▶ _RECORDS FOR THE EXERCISE_
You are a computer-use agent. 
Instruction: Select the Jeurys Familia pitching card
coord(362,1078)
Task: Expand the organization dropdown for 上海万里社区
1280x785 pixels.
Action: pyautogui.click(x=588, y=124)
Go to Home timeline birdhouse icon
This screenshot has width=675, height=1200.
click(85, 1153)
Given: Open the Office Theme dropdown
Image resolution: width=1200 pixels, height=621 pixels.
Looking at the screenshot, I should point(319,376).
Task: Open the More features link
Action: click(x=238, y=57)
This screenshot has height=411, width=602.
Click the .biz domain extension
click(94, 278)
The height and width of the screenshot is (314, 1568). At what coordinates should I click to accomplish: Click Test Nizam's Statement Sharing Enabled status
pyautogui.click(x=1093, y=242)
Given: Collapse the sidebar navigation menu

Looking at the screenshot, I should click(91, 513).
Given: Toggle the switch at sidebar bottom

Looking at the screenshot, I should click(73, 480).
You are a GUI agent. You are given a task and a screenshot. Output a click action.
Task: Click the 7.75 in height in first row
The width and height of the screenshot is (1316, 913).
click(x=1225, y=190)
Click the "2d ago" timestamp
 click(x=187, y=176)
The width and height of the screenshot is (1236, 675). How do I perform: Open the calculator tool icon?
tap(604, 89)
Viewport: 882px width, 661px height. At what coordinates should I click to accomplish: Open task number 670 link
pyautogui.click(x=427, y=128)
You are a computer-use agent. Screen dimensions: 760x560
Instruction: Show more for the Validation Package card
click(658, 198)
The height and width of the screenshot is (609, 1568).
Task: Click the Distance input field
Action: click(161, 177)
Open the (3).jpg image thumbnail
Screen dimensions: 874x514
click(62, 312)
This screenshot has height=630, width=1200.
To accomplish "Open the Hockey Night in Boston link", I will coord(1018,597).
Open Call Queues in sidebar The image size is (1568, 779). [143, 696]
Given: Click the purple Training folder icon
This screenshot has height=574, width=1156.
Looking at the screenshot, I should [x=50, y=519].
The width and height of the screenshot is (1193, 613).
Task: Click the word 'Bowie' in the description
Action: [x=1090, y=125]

▶ _WORK INSTRUCTION_
Whichever lines of the material hold the word "computer", find and copy them.

▶ _TASK ANSWER_
You are a computer-use agent. 
You are a computer-use agent. Screen dimensions: 760x560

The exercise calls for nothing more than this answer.